WHAT TO WORK ON =>
All lines from the one that has "Given: Open Facebook Groups icon" onward to the end of the records below are to be returned exactly; pictures are to be skipped.

THE RECORDS =>
= = = = = = =
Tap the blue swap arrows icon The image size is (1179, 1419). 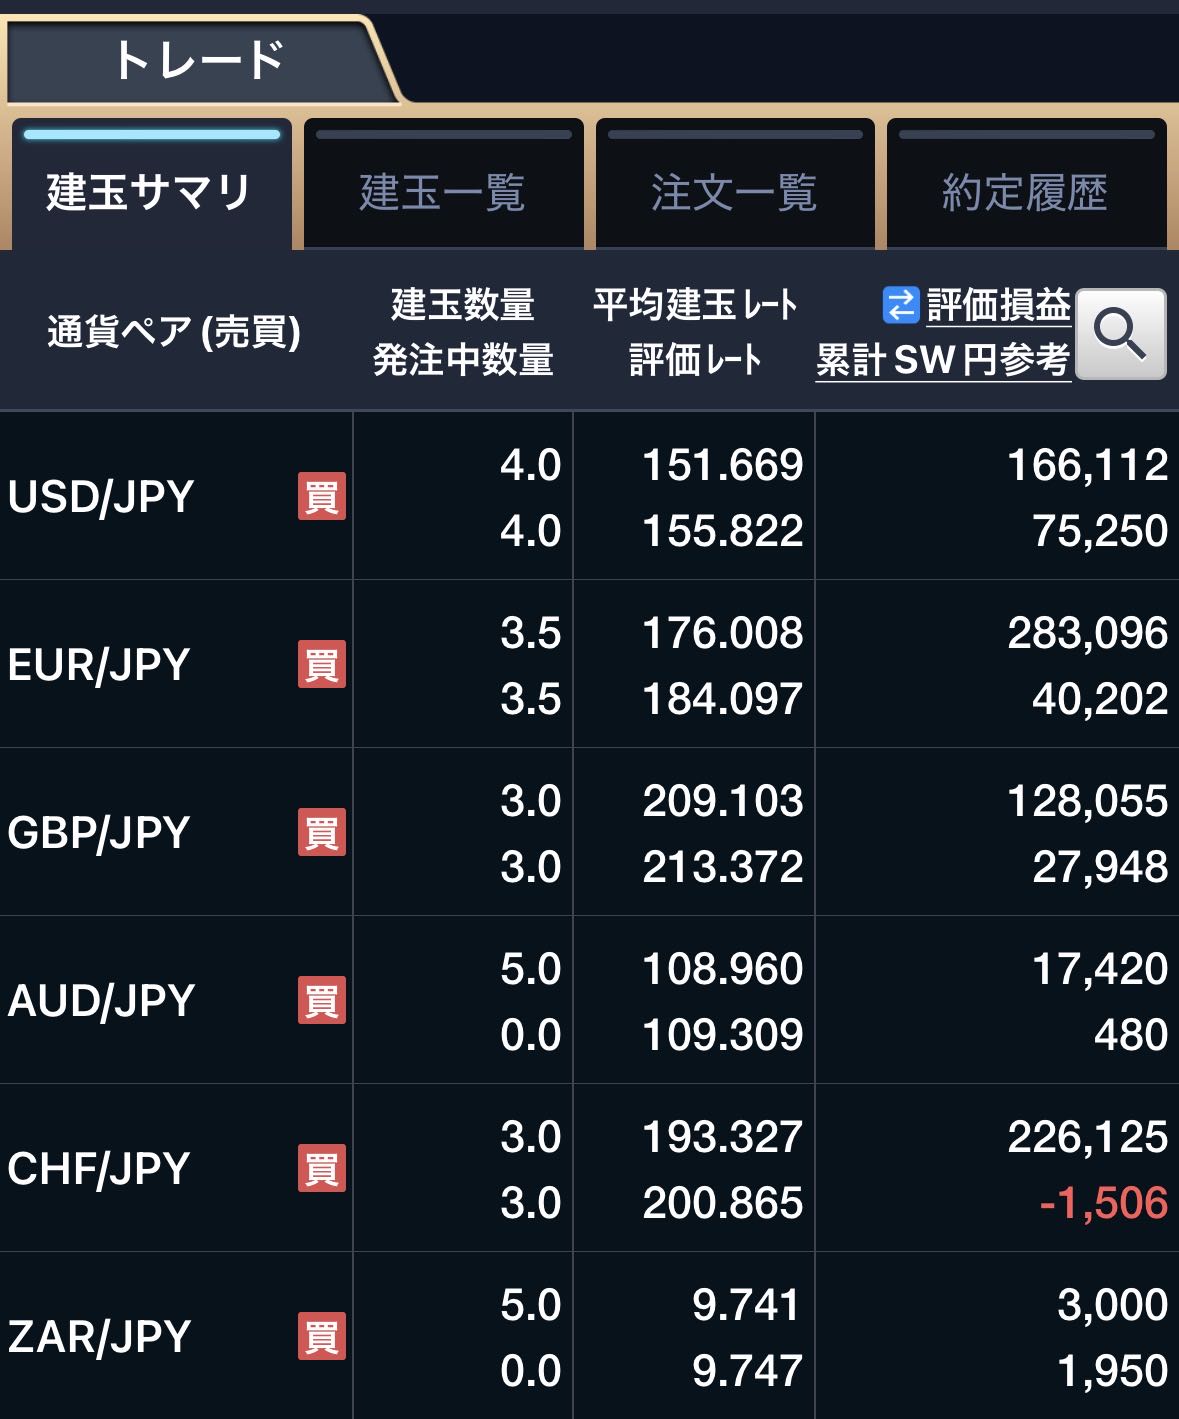pyautogui.click(x=900, y=305)
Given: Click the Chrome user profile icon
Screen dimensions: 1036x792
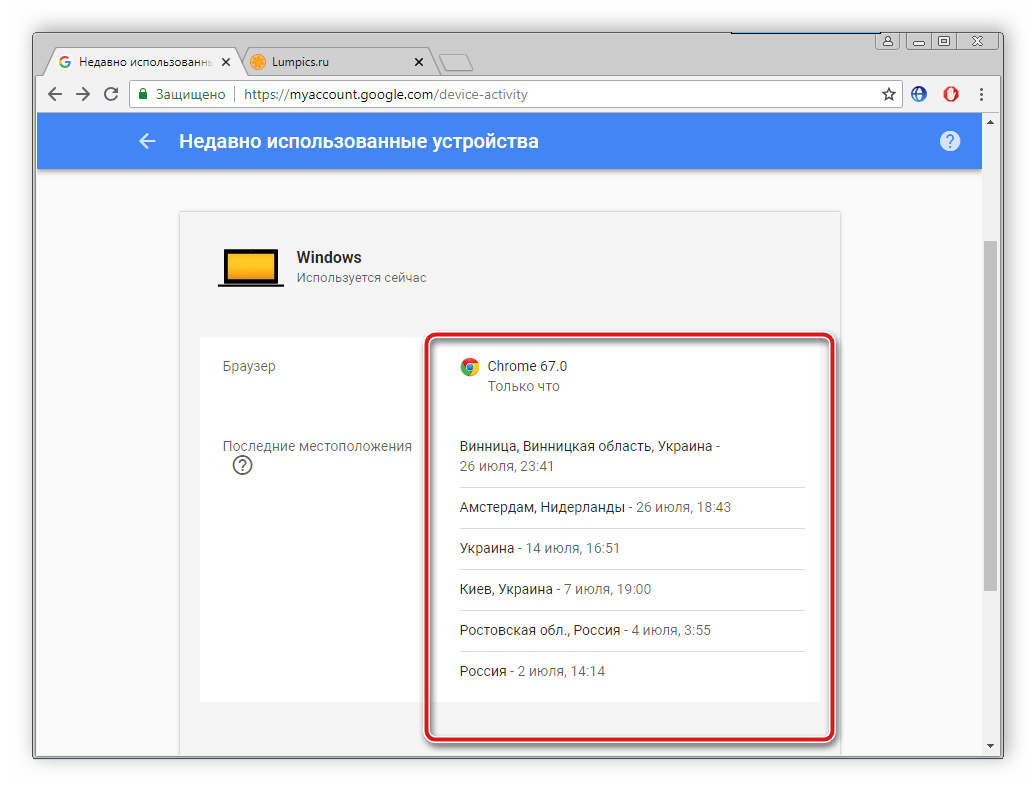Looking at the screenshot, I should pyautogui.click(x=887, y=41).
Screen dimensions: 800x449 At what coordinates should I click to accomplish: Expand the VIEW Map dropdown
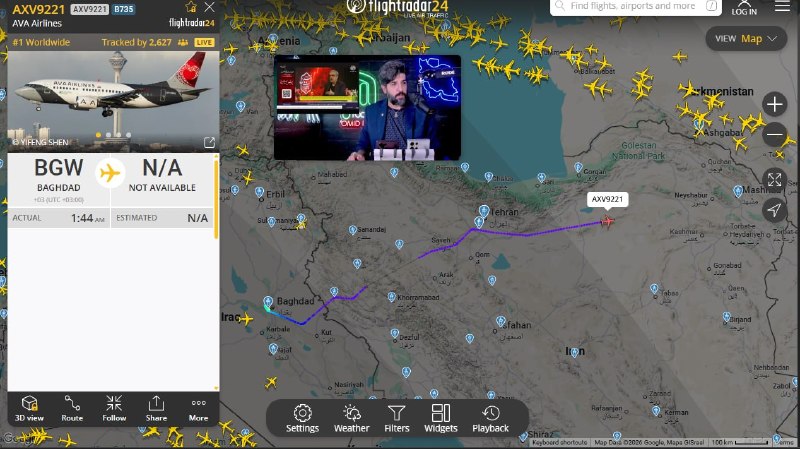[746, 39]
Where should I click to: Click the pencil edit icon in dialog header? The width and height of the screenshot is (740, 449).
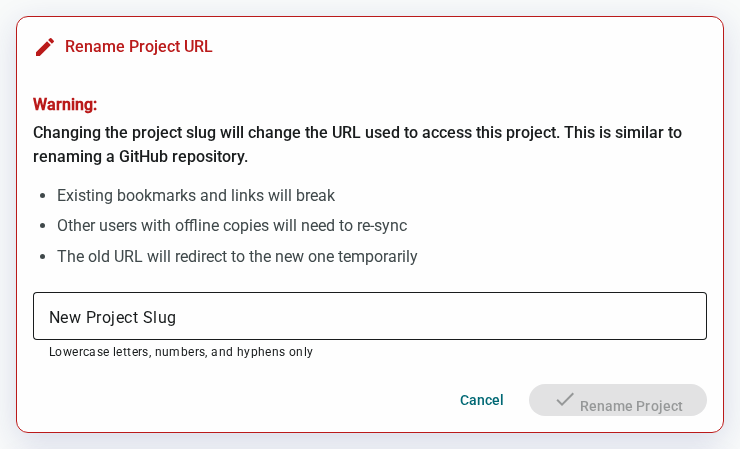click(45, 47)
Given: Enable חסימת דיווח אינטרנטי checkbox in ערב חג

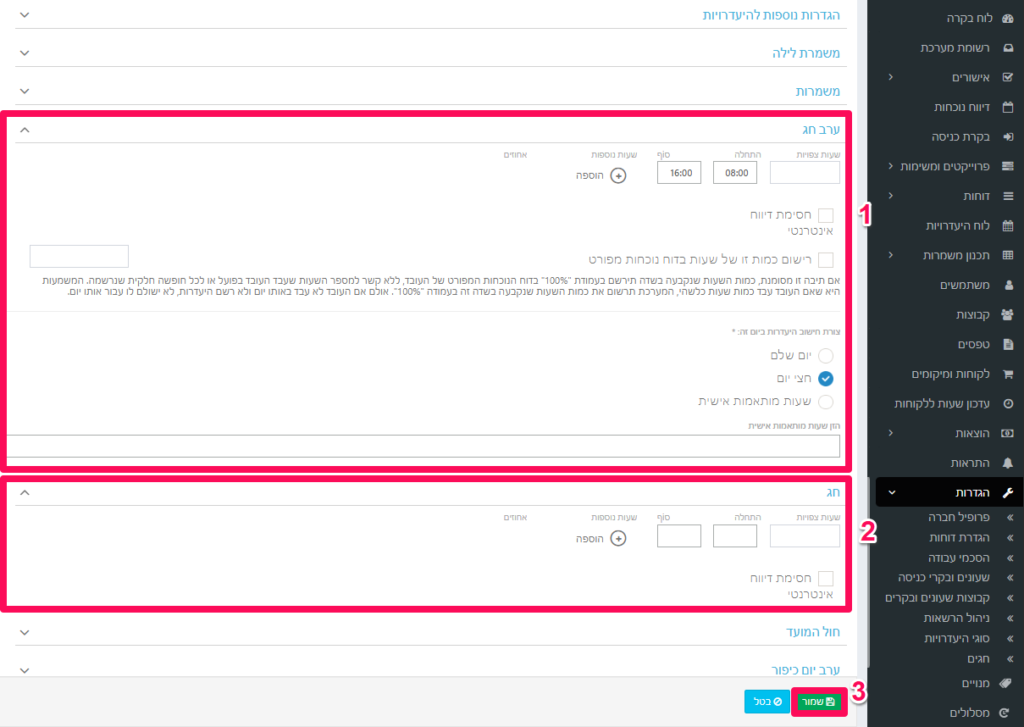Looking at the screenshot, I should [x=826, y=216].
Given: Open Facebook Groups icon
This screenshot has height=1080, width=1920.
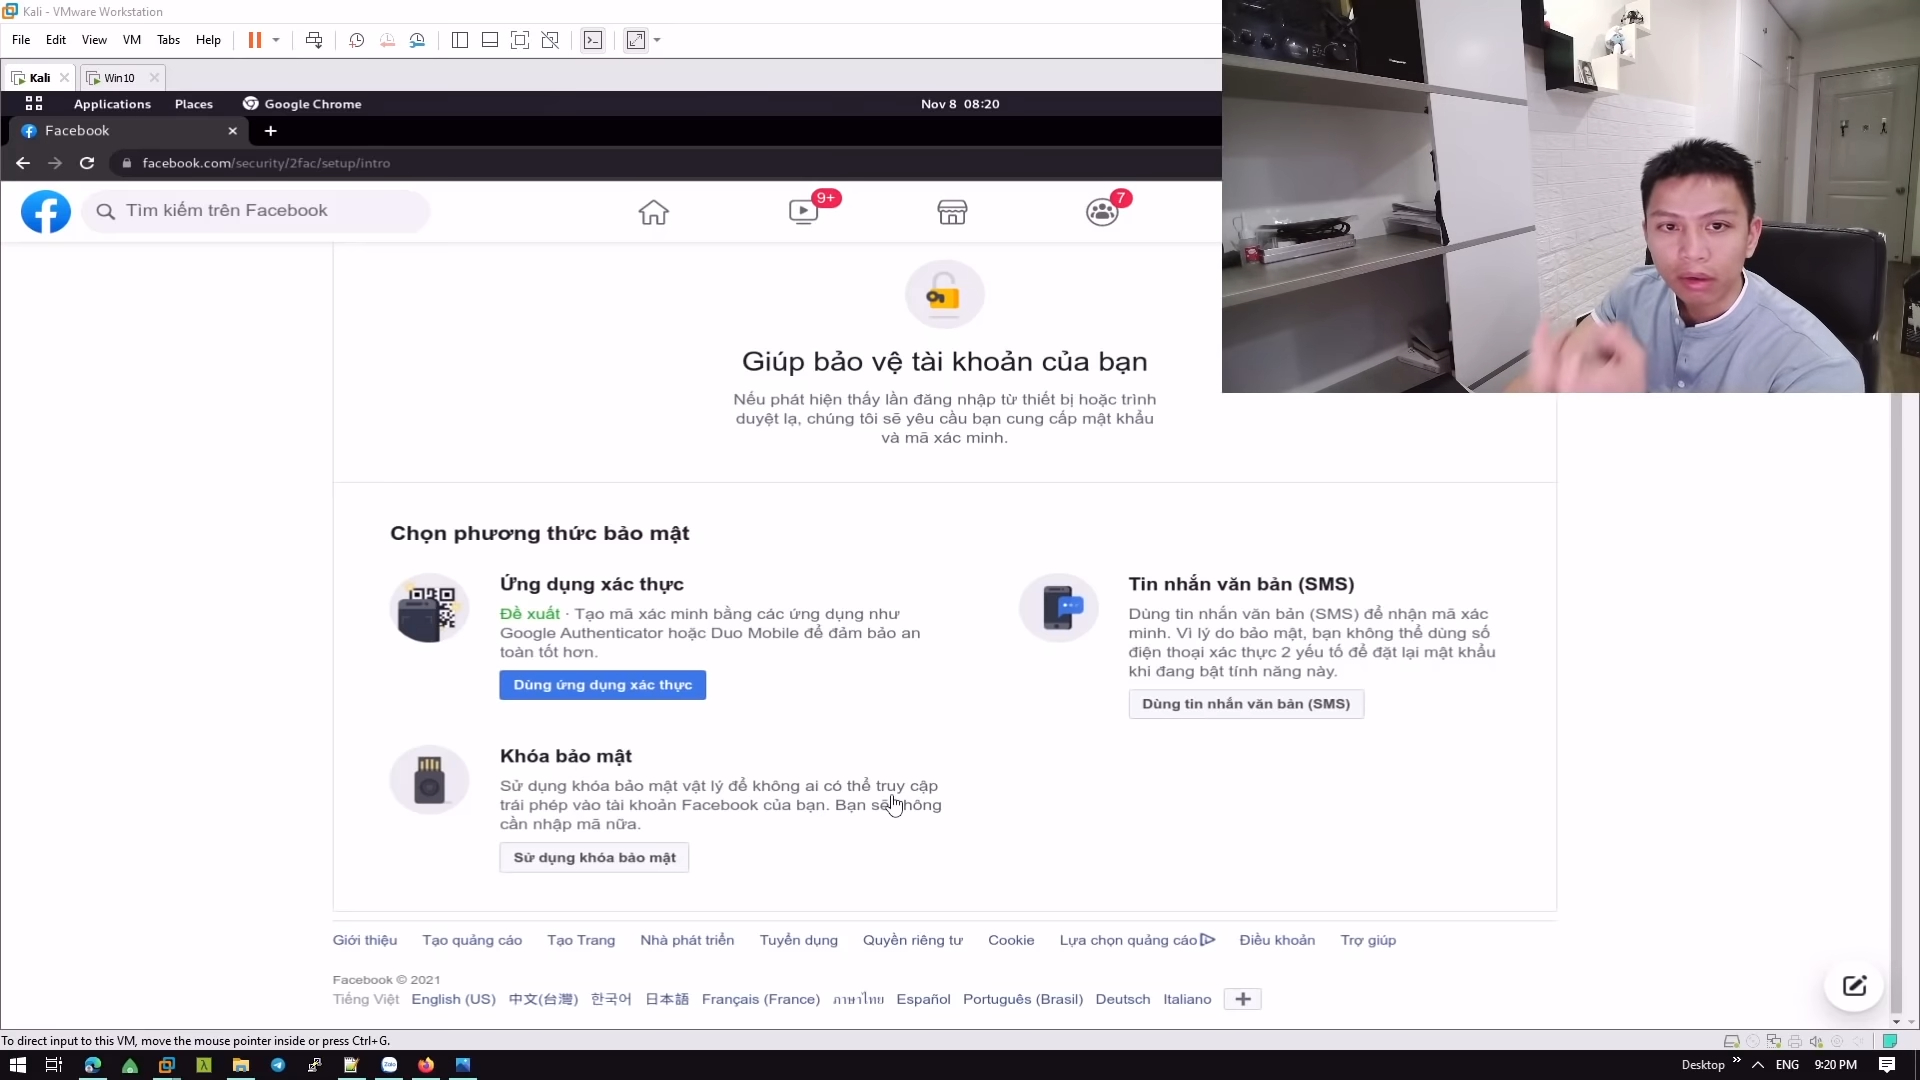Looking at the screenshot, I should pyautogui.click(x=1102, y=212).
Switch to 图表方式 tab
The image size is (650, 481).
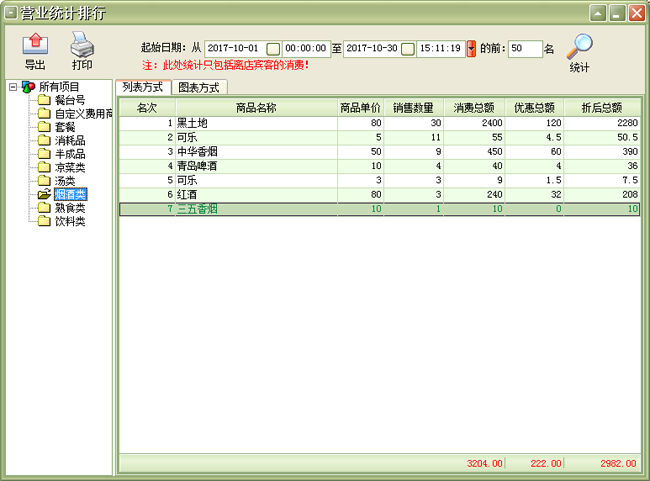pyautogui.click(x=200, y=87)
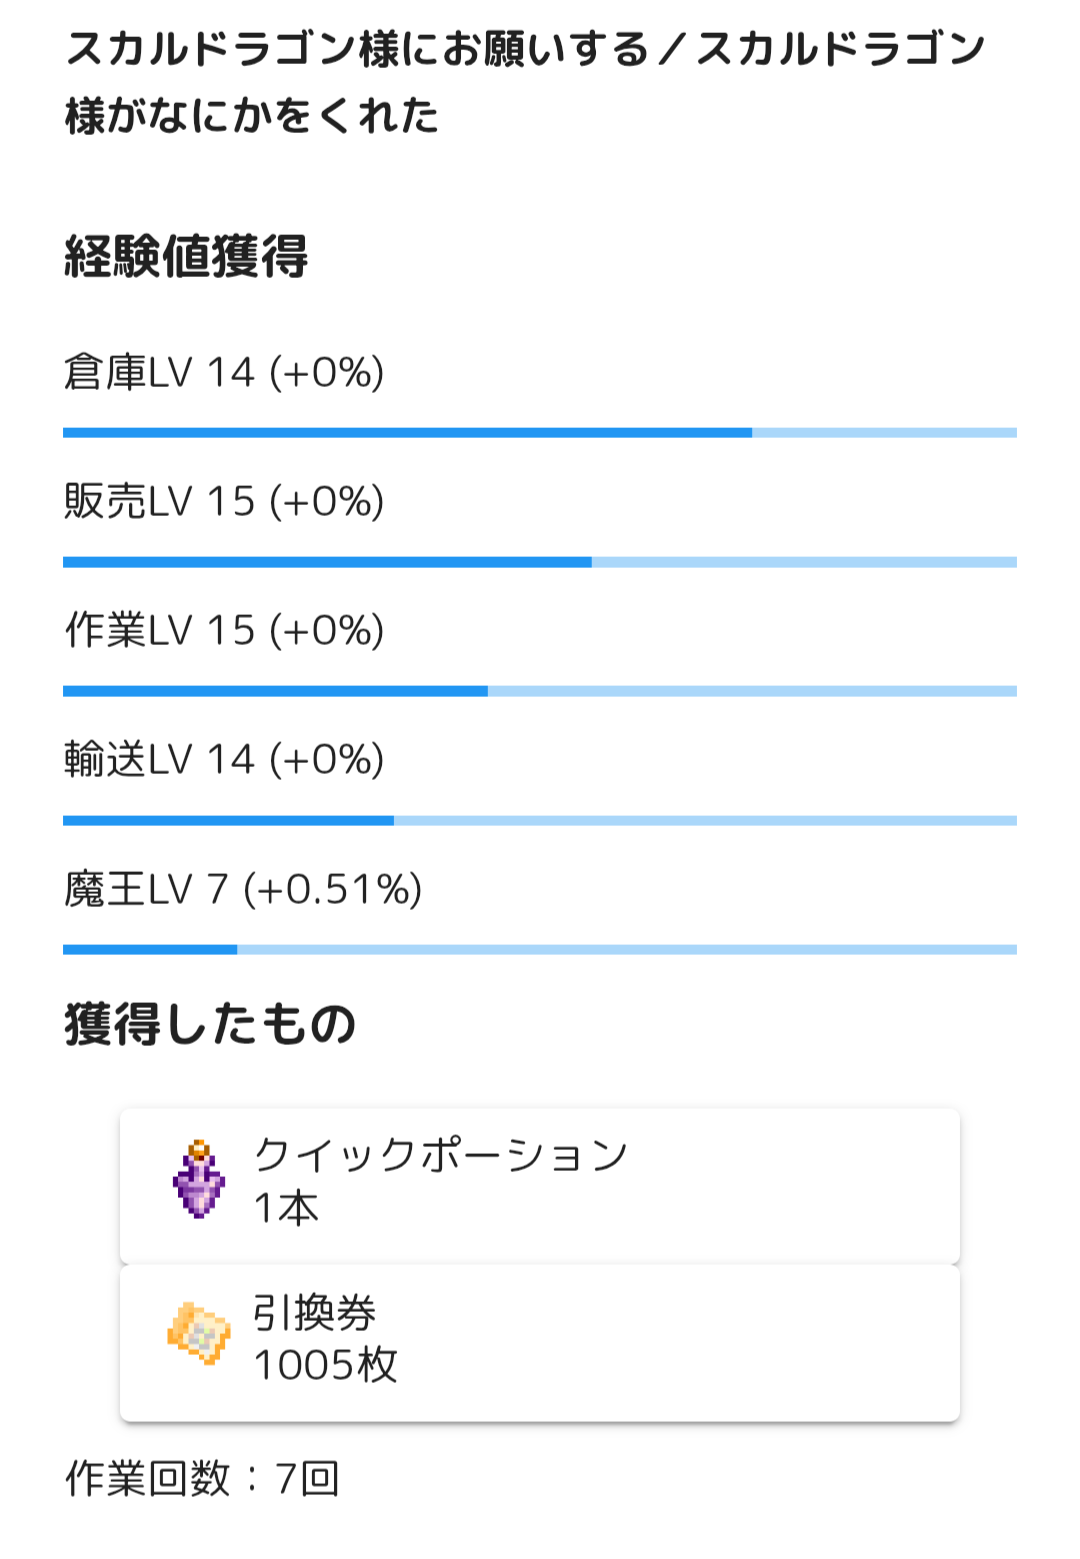Click the 作業回数：7回 text
The width and height of the screenshot is (1080, 1559).
203,1478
= = = = = = =
SOLUTION FOR THIS EXERCISE =>
Given: Open Facebook Groups icon
This screenshot has height=1080, width=1920.
Looking at the screenshot, I should pyautogui.click(x=1102, y=212).
Switch to 图表方式 tab
The image size is (650, 481).
pyautogui.click(x=200, y=87)
Click the 作業回数：7回 text
The width and height of the screenshot is (1080, 1559).
203,1478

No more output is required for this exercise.